------ PROVIDED DATA
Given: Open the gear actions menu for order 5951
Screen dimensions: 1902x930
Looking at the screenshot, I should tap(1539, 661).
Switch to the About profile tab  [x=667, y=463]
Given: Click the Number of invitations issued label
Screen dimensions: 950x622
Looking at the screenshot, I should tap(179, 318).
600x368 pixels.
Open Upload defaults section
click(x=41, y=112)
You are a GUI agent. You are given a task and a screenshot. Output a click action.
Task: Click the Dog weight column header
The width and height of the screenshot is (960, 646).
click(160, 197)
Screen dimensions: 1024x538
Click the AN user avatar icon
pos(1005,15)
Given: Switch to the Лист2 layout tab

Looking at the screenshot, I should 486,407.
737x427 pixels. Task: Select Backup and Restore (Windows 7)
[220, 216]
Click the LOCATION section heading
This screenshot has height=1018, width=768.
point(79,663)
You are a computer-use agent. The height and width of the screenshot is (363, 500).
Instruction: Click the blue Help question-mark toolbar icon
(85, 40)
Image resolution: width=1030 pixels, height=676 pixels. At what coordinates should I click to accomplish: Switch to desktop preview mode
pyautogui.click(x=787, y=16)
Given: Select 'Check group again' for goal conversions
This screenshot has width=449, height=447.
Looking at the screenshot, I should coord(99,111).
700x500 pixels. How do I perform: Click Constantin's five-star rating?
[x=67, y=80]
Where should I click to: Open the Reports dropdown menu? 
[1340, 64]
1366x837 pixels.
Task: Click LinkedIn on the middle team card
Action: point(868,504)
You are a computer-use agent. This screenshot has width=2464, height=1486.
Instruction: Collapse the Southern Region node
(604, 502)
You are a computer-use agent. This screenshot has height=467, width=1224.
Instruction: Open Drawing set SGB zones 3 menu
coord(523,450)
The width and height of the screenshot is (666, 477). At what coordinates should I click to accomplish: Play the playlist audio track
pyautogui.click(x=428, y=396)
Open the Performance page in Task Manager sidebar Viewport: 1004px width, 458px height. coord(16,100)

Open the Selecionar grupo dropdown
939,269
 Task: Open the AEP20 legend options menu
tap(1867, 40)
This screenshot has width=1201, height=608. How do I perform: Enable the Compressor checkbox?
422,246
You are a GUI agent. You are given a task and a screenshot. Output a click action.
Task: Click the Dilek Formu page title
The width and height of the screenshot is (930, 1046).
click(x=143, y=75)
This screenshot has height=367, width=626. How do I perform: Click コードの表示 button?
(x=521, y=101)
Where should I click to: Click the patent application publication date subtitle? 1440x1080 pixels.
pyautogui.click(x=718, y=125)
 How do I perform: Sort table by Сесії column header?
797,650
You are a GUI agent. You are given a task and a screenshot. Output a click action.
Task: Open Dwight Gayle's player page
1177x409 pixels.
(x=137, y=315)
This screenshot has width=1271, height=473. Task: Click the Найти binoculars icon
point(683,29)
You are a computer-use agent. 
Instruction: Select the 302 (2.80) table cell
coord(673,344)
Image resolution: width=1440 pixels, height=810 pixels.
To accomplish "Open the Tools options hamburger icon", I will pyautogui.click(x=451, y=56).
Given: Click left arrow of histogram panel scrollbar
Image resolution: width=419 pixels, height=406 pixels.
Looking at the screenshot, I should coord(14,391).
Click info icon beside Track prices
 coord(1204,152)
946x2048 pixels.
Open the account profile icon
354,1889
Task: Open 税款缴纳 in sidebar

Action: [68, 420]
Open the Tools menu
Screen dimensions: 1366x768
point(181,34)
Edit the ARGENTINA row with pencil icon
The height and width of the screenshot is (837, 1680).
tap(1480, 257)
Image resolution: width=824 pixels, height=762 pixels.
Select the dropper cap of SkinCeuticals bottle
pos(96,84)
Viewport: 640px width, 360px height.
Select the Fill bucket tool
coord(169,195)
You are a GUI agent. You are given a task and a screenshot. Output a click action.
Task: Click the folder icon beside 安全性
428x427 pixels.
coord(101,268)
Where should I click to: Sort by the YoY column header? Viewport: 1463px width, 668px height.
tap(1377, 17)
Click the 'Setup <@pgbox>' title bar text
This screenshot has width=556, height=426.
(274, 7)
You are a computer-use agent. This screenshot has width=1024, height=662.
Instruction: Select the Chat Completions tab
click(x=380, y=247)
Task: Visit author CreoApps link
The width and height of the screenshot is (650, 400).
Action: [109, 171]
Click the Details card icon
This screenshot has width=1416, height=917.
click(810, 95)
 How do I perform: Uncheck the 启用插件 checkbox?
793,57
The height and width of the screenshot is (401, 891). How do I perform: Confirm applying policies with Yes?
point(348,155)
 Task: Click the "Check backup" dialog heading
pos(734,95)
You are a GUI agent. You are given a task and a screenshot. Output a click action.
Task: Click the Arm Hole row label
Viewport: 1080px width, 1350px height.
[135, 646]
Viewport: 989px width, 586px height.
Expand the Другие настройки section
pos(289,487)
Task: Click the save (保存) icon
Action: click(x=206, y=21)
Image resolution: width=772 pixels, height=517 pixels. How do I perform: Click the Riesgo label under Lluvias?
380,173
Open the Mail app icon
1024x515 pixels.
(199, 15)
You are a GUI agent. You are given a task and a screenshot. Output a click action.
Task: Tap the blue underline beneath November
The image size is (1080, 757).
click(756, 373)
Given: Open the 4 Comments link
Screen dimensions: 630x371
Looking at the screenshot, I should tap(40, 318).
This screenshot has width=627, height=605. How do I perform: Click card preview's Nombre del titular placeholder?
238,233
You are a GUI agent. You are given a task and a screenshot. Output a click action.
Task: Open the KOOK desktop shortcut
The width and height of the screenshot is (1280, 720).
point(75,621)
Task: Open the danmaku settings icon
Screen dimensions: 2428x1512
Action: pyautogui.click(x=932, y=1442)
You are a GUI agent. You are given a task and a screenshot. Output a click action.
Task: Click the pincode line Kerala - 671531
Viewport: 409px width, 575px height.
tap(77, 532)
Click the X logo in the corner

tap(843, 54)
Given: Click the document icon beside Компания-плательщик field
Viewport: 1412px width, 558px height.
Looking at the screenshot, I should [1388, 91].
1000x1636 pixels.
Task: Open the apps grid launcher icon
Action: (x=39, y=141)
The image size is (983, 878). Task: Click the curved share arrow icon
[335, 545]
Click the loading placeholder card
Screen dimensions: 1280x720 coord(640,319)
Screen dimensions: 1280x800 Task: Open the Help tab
------------
* _AIM OF THE TASK_
With every line kept whole, write out the records again exactly.

* _RESPONSE AREA_
Given: Open the gear actions menu for order 5951
Screen dimensions: 1902x930
Looking at the screenshot, I should tap(1539, 661).
Switch to the About profile tab  [x=667, y=463]
Given: Click the Number of invitations issued label
Screen dimensions: 950x622
Looking at the screenshot, I should tap(179, 318).
600x368 pixels.
Open Upload defaults section
click(x=41, y=112)
You are a GUI agent. You are given a task and a screenshot. Output a click action.
Task: Click the Dog weight column header
The width and height of the screenshot is (960, 646).
click(160, 197)
Screen dimensions: 1024x538
Click the AN user avatar icon
pos(1005,15)
Given: Switch to the Лист2 layout tab

Looking at the screenshot, I should 486,407.
737x427 pixels. Task: Select Backup and Restore (Windows 7)
[220, 216]
Click the LOCATION section heading
This screenshot has height=1018, width=768.
point(79,663)
You are a computer-use agent. The height and width of the screenshot is (363, 500).
Instruction: Click the blue Help question-mark toolbar icon
(85, 40)
Image resolution: width=1030 pixels, height=676 pixels. At what coordinates should I click to accomplish: Switch to desktop preview mode
pyautogui.click(x=787, y=16)
Given: Select 'Check group again' for goal conversions
This screenshot has width=449, height=447.
Looking at the screenshot, I should coord(99,111).
700x500 pixels. How do I perform: Click Constantin's five-star rating?
[x=67, y=80]
Where should I click to: Open the Reports dropdown menu? 
[1340, 64]
1366x837 pixels.
Task: Click LinkedIn on the middle team card
Action: point(868,504)
You are a computer-use agent. This screenshot has width=2464, height=1486.
Instruction: Collapse the Southern Region node
(604, 502)
You are a computer-use agent. This screenshot has height=467, width=1224.
Instruction: Open Drawing set SGB zones 3 menu
coord(523,450)
The width and height of the screenshot is (666, 477). At what coordinates should I click to accomplish: Play the playlist audio track
pyautogui.click(x=428, y=396)
Open the Performance page in Task Manager sidebar Viewport: 1004px width, 458px height. coord(16,100)

Open the Selecionar grupo dropdown
939,269
 Task: Open the AEP20 legend options menu
tap(1867, 40)
This screenshot has width=1201, height=608. How do I perform: Enable the Compressor checkbox?
422,246
You are a GUI agent. You are given a task and a screenshot. Output a click action.
Task: Click the Dilek Formu page title
The width and height of the screenshot is (930, 1046).
click(x=143, y=75)
This screenshot has height=367, width=626. How do I perform: Click コードの表示 button?
(x=521, y=101)
Where should I click to: Click the patent application publication date subtitle? 1440x1080 pixels.
pyautogui.click(x=718, y=125)
 How do I perform: Sort table by Сесії column header?
797,650
You are a GUI agent. You are given a task and a screenshot. Output a click action.
Task: Open Dwight Gayle's player page
1177x409 pixels.
(x=137, y=315)
This screenshot has width=1271, height=473. Task: Click the Найти binoculars icon
point(683,29)
You are a computer-use agent. 
Instruction: Select the 302 (2.80) table cell
coord(673,344)
Image resolution: width=1440 pixels, height=810 pixels.
To accomplish "Open the Tools options hamburger icon", I will pyautogui.click(x=451, y=56).
Given: Click left arrow of histogram panel scrollbar
Image resolution: width=419 pixels, height=406 pixels.
Looking at the screenshot, I should coord(14,391).
Click info icon beside Track prices
 coord(1204,152)
946x2048 pixels.
Open the account profile icon
354,1889
Task: Open 税款缴纳 in sidebar

Action: [68, 420]
Open the Tools menu
Screen dimensions: 1366x768
point(181,34)
Edit the ARGENTINA row with pencil icon
The height and width of the screenshot is (837, 1680).
tap(1480, 257)
Image resolution: width=824 pixels, height=762 pixels.
Select the dropper cap of SkinCeuticals bottle
pos(96,84)
Viewport: 640px width, 360px height.
Select the Fill bucket tool
coord(169,195)
You are a GUI agent. You are given a task and a screenshot. Output a click action.
Task: Click the folder icon beside 安全性
428x427 pixels.
coord(101,268)
Where should I click to: Sort by the YoY column header? Viewport: 1463px width, 668px height.
tap(1377, 17)
Click the 'Setup <@pgbox>' title bar text
This screenshot has width=556, height=426.
(274, 7)
You are a computer-use agent. This screenshot has width=1024, height=662.
Instruction: Select the Chat Completions tab
click(x=380, y=247)
Task: Visit author CreoApps link
The width and height of the screenshot is (650, 400).
Action: [109, 171]
Click the Details card icon
This screenshot has width=1416, height=917.
click(810, 95)
 How do I perform: Uncheck the 启用插件 checkbox?
793,57
The height and width of the screenshot is (401, 891). How do I perform: Confirm applying policies with Yes?
point(348,155)
 Task: Click the "Check backup" dialog heading
pos(734,95)
You are a GUI agent. You are given a task and a screenshot. Output a click action.
Task: Click the Arm Hole row label
Viewport: 1080px width, 1350px height.
[135, 646]
Viewport: 989px width, 586px height.
Expand the Другие настройки section
pos(289,487)
Task: Click the save (保存) icon
Action: click(x=206, y=21)
Image resolution: width=772 pixels, height=517 pixels. How do I perform: Click the Riesgo label under Lluvias?
380,173
Open the Mail app icon
1024x515 pixels.
(199, 15)
You are a GUI agent. You are given a task and a screenshot. Output a click action.
Task: Tap the blue underline beneath November
The image size is (1080, 757).
click(756, 373)
Given: Open the 4 Comments link
Screen dimensions: 630x371
Looking at the screenshot, I should tap(40, 318).
This screenshot has width=627, height=605. How do I perform: Click card preview's Nombre del titular placeholder?
238,233
You are a GUI agent. You are given a task and a screenshot. Output a click action.
Task: Open the KOOK desktop shortcut
The width and height of the screenshot is (1280, 720).
point(75,621)
Task: Open the danmaku settings icon
Screen dimensions: 2428x1512
Action: pyautogui.click(x=932, y=1442)
You are a GUI agent. You are given a task and a screenshot. Output a click action.
Task: Click the pincode line Kerala - 671531
Viewport: 409px width, 575px height.
tap(77, 532)
Click the X logo in the corner

tap(843, 54)
Given: Click the document icon beside Компания-плательщик field
Viewport: 1412px width, 558px height.
Looking at the screenshot, I should [1388, 91].
1000x1636 pixels.
Task: Open the apps grid launcher icon
Action: (x=39, y=141)
The image size is (983, 878). Task: Click the curved share arrow icon
[335, 545]
Click the loading placeholder card
Screen dimensions: 1280x720 coord(640,319)
Screen dimensions: 1280x800 Task: Open the Help tab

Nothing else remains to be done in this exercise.